Most photovoltaic modules in Germany are mounted on rooftops; very few are integrated into buildings' envelopes. The Centre for Solar Energy and Hydrogen Research Baden-Württemberg (ZSW) aims to change that with a research project it has been tasked to head up. Joining forces with fellow researchers and industry partners, the ZSW's scientists are setting out to optimize CIGS thin-film PV for facades. Well suited for integration into buildings, this technology has been a commercial success in rooftop and ground-mounted panels. Now a project is underway to bring to market building-mounted modules. Both manufacturing and system design issues are on the agenda of this project sponsored by the Federal Ministry for Economic Affairs and Energy (BMWi).

An EU directive requires all new buildings to be nearly zero-energy by the end of 2020. They will have to be built so that almost no extrinsic energy is required for heating, hot water, ventilation and cooling. Germany has also set its sights on a climate-friendly, carbon-neutral building sector by 2050. These goals will be hard to achieve without facades significantly contributing to the solar yield, which is why experts and scientists predict that architects and building planners will be making greater use of this technology. For German makers of thin-film modules and manufacturing systems, this is an opportunity to capitalize on an emerging mass market.

## EXCERPTED RECORDS:
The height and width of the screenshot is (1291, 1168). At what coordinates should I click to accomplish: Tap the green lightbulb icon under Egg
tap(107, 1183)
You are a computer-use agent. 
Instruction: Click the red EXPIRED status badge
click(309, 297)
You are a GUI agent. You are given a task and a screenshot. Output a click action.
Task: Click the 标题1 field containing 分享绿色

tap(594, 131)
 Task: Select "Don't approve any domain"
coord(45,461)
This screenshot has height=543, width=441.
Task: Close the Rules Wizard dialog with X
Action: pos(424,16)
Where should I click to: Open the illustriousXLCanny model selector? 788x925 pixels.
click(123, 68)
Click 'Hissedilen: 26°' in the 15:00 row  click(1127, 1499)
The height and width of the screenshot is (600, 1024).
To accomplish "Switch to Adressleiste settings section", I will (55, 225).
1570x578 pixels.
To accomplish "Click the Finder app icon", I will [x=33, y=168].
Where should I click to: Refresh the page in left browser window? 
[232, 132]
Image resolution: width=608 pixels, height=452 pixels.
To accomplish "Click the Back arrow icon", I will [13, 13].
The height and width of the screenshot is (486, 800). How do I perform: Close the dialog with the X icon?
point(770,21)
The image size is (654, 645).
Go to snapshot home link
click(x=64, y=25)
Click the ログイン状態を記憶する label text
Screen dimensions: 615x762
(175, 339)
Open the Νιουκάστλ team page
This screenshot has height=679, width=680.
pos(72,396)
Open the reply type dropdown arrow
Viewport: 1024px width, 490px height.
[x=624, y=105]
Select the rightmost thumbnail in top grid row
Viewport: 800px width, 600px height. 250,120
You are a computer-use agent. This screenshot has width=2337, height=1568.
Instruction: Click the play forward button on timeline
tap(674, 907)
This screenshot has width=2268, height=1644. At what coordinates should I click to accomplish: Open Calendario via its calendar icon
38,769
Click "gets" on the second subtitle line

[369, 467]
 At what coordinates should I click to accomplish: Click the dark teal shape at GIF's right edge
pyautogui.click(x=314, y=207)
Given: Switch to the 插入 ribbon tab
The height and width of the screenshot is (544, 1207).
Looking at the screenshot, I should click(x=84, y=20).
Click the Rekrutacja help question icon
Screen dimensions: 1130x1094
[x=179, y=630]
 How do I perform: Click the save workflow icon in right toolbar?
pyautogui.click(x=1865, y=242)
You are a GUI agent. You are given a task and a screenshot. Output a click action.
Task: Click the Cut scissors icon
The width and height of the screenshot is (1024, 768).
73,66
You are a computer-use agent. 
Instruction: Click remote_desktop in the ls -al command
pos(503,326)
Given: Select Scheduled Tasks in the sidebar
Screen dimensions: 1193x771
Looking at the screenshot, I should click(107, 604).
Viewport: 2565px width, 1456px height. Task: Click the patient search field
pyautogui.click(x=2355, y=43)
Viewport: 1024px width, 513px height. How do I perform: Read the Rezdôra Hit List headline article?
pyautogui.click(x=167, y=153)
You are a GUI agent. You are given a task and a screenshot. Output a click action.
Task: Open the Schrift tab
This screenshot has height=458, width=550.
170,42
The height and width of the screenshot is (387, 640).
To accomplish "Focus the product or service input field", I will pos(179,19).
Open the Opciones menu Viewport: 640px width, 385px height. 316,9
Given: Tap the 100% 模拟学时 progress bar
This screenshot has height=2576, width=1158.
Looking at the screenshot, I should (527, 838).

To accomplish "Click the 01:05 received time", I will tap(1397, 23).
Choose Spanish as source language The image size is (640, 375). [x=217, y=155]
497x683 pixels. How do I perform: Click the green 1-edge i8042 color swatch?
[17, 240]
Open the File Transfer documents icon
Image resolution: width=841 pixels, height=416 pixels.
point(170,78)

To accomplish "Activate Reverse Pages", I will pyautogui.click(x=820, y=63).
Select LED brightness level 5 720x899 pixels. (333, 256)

## EXERCISE OBJECTIVE:
Retype the passage above on thin-film solar modules for building facades in full, word for word.

## OUTPUT OF THE EXERCISE:
Most photovoltaic modules in Germany are mounted on rooftops; very few are integrated into buildings' envelopes. The Centre for Solar Energy and Hydrogen Research Baden-Württemberg (ZSW) aims to change that with a research project it has been tasked to head up. Joining forces with fellow researchers and industry partners, the ZSW's scientists are setting out to optimize CIGS thin-film PV for facades. Well suited for integration into buildings, this technology has been a commercial success in rooftop and ground-mounted panels. Now a project is underway to bring to market building-mounted modules. Both manufacturing and system design issues are on the agenda of this project sponsored by the Federal Ministry for Economic Affairs and Energy (BMWi).

An EU directive requires all new buildings to be nearly zero-energy by the end of 2020. They will have to be built so that almost no extrinsic energy is required for heating, hot water, ventilation and cooling. Germany has also set its sights on a climate-friendly, carbon-neutral building sector by 2050. These goals will be hard to achieve without facades significantly contributing to the solar yield, which is why experts and scientists predict that architects and building planners will be making greater use of this technology. For German makers of thin-film modules and manufacturing systems, this is an opportunity to capitalize on an emerging mass market.